Collected data entries:
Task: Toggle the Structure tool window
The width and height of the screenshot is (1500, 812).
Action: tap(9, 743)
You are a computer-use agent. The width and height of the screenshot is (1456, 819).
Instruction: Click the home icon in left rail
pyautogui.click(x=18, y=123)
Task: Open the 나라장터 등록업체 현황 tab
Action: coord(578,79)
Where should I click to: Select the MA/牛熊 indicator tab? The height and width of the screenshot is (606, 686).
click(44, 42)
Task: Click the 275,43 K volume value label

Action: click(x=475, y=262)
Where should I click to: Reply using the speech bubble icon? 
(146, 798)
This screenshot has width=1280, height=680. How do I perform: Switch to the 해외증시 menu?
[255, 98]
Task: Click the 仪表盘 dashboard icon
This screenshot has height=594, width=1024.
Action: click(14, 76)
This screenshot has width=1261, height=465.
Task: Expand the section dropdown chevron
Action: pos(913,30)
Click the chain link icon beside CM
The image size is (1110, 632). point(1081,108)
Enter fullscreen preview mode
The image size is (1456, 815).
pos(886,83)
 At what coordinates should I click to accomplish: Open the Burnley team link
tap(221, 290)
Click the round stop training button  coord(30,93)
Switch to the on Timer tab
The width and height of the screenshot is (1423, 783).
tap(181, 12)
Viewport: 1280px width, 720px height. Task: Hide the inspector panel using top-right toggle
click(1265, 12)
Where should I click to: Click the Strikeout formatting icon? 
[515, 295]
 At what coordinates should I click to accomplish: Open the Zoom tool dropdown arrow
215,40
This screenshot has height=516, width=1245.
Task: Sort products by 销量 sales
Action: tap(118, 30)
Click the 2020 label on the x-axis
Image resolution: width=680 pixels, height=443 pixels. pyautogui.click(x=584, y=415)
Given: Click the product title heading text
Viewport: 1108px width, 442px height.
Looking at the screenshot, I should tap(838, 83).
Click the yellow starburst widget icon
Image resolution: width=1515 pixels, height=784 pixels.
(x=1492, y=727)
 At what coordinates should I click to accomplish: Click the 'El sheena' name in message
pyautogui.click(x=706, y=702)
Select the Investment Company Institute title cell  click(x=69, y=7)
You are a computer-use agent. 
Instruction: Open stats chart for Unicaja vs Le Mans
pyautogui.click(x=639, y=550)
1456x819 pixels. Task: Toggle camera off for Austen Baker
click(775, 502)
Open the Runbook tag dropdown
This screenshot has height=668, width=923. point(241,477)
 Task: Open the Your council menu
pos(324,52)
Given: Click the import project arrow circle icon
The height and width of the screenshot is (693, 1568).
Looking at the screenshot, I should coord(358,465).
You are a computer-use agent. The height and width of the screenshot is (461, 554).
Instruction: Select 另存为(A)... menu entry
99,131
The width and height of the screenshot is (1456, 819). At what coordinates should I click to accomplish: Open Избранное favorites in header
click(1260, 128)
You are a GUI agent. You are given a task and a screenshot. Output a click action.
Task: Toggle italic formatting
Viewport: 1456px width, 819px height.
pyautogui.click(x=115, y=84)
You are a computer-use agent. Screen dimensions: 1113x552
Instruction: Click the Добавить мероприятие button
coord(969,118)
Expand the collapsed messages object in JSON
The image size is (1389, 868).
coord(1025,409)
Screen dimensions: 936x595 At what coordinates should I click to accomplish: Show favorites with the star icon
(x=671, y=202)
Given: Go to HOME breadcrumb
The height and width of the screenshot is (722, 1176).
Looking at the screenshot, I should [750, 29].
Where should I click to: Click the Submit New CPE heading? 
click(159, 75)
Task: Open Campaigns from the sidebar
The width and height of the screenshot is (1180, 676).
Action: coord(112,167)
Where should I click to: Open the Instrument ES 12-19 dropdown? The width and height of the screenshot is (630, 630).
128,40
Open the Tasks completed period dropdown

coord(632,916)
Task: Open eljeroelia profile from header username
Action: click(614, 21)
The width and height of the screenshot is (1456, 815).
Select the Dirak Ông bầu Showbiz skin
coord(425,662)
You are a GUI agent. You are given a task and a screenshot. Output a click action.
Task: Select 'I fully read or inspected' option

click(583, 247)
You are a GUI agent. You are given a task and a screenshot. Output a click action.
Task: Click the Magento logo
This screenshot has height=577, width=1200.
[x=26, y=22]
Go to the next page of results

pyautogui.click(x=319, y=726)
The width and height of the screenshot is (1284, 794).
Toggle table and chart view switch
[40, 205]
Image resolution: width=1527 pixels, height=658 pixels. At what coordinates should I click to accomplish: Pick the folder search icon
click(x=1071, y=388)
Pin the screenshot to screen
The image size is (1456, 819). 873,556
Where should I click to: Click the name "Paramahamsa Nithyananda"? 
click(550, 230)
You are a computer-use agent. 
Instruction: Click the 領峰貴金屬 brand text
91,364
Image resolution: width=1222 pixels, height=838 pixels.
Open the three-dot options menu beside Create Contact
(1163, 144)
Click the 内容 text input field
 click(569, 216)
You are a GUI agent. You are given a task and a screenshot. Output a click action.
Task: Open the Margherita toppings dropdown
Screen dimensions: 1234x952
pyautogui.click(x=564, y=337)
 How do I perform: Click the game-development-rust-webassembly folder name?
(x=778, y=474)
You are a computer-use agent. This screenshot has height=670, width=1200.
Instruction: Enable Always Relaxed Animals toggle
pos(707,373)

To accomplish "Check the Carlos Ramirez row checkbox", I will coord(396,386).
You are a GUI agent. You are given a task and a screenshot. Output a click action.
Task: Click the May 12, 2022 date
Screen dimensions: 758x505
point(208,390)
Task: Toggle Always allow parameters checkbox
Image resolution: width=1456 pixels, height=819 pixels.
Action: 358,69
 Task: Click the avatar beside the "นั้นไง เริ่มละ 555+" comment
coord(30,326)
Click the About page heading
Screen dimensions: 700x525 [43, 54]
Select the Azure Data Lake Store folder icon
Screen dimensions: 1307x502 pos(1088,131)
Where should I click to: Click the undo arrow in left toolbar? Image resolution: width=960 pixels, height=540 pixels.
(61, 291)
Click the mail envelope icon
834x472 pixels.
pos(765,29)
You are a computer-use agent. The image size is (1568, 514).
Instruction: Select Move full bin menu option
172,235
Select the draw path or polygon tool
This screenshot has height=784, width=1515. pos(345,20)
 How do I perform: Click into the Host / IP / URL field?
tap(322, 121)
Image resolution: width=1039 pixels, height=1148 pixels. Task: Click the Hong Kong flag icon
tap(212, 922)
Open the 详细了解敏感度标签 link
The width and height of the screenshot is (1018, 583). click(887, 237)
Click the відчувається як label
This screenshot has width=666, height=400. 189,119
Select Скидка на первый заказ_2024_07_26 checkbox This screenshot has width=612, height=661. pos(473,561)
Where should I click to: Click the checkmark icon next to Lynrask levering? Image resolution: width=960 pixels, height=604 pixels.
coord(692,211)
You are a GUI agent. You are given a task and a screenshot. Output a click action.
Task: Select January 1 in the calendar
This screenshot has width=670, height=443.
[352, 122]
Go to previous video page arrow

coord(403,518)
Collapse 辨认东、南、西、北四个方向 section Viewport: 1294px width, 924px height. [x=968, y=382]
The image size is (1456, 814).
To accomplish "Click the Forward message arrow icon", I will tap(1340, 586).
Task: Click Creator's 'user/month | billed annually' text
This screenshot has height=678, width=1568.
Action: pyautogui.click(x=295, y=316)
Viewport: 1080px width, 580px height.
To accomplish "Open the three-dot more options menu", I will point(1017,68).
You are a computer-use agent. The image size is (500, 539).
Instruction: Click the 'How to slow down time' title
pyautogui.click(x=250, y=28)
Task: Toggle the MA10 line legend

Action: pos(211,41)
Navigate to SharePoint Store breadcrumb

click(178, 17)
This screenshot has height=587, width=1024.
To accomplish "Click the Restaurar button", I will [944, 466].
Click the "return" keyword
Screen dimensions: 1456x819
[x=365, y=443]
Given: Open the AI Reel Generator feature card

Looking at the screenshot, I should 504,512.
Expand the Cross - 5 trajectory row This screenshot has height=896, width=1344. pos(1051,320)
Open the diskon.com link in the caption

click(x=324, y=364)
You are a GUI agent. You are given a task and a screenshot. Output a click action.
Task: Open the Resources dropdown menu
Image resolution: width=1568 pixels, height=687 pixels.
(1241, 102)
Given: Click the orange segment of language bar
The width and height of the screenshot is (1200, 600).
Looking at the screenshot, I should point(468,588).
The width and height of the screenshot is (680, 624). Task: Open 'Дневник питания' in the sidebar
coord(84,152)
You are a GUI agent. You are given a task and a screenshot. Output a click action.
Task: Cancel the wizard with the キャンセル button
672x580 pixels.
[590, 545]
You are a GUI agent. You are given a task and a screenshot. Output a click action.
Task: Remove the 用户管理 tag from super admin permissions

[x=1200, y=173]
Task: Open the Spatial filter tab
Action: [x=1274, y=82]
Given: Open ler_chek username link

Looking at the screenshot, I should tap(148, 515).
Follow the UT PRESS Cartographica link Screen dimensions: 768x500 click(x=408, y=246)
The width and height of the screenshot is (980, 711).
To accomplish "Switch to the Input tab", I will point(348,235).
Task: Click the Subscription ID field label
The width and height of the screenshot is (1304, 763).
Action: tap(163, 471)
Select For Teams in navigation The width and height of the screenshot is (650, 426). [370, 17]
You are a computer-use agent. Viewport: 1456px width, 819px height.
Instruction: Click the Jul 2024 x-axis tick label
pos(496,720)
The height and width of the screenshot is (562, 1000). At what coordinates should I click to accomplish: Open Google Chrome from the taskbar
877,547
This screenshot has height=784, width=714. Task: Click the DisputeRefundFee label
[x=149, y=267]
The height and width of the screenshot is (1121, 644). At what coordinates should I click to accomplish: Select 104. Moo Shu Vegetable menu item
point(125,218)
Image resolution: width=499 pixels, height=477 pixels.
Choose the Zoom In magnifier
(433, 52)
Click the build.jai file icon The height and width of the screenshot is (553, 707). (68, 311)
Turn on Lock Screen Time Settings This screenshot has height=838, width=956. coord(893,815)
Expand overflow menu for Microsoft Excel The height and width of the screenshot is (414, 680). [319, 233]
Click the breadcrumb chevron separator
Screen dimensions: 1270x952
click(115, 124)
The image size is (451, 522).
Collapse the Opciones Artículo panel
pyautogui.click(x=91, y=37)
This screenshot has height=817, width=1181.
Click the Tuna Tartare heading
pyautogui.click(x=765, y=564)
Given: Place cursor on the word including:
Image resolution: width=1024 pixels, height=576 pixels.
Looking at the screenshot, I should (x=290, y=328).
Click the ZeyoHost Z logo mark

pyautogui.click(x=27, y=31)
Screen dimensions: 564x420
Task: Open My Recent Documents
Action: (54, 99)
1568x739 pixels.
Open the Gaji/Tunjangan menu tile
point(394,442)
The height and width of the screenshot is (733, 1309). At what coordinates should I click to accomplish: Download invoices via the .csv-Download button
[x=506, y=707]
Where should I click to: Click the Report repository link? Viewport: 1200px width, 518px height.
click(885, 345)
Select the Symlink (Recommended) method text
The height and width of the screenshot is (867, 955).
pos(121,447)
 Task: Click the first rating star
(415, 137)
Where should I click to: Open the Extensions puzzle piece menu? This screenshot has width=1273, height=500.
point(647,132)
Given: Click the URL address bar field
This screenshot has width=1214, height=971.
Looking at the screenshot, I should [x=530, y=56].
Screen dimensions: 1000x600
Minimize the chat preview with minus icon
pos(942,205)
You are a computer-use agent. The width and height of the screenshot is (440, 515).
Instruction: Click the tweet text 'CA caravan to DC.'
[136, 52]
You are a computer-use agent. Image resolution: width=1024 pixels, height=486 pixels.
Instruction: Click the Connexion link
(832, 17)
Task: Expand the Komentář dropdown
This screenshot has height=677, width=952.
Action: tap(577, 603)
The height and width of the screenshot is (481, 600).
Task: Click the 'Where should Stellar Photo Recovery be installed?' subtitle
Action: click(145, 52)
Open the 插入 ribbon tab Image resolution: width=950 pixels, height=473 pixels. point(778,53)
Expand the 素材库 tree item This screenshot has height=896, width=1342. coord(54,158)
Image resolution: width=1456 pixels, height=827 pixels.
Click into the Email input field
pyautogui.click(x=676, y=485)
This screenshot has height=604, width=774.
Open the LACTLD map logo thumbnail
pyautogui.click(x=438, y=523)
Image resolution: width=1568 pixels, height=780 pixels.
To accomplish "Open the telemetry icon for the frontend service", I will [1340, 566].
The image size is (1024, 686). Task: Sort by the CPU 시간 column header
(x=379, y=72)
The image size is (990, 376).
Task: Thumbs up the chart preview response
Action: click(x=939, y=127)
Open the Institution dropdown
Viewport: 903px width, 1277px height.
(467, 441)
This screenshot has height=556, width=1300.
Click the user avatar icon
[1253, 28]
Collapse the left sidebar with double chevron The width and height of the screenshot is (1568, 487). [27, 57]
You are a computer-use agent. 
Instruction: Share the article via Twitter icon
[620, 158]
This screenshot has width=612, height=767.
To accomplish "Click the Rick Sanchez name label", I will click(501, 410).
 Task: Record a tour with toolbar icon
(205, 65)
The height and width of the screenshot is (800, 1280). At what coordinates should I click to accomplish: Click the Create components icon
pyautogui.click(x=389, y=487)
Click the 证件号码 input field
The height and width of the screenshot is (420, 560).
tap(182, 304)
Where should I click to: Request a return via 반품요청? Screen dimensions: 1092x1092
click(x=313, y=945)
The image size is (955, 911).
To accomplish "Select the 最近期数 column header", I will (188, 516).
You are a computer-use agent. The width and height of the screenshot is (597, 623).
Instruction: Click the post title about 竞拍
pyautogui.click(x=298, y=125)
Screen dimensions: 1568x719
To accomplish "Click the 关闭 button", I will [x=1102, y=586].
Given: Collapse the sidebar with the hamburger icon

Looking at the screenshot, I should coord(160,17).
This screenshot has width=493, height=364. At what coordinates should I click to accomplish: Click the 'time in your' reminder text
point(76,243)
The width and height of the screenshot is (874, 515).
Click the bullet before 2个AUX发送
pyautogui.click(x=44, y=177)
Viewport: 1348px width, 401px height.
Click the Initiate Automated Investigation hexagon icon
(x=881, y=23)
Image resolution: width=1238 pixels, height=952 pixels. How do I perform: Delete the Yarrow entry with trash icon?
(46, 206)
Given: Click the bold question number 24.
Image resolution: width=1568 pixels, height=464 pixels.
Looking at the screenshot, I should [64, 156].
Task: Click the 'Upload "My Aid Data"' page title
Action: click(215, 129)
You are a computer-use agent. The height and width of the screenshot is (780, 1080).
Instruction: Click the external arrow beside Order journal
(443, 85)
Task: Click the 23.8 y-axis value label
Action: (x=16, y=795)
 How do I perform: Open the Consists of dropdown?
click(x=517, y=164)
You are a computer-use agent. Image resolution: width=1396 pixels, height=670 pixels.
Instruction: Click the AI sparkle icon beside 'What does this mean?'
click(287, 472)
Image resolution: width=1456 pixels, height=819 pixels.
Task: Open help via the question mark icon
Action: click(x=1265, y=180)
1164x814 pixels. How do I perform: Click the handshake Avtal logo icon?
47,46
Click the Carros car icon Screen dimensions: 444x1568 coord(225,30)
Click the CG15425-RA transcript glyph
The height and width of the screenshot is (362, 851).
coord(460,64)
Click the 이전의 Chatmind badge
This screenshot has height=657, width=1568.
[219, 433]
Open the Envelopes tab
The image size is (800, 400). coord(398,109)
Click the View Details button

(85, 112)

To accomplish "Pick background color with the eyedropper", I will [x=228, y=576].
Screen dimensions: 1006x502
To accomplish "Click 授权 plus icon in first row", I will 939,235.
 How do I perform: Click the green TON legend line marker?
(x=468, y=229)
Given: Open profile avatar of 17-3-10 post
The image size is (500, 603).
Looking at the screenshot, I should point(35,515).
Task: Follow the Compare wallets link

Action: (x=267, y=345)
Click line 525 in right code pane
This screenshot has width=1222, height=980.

## The request
Give the entries from the line with "Collapse the left" up to and including the line with "click(x=313, y=945)" as a Markdown table with the columns No. and Line, leaving out any blank lines.

## Complete output
| No. | Line |
|---|---|
| 1 | Collapse the left sidebar with double chevron The width and height of the screenshot is (1568, 487). [27, 57] |
| 2 | You are a computer-use agent.  |
| 3 | Instruction: Share the article via Twitter icon |
| 4 | [620, 158] |
| 5 | This screenshot has width=612, height=767. |
| 6 | To accomplish "Click the Rick Sanchez name label", I will click(501, 410). |
| 7 |  Task: Record a tour with toolbar icon |
| 8 | (205, 65) |
| 9 | The height and width of the screenshot is (800, 1280). At what coordinates should I click to accomplish: Click the Create components icon |
| 10 | pyautogui.click(x=389, y=487) |
| 11 | Click the 证件号码 input field |
| 12 | The height and width of the screenshot is (420, 560). |
| 13 | tap(182, 304) |
| 14 | Where should I click to: Request a return via 반품요청? Screen dimensions: 1092x1092 |
| 15 | click(x=313, y=945) |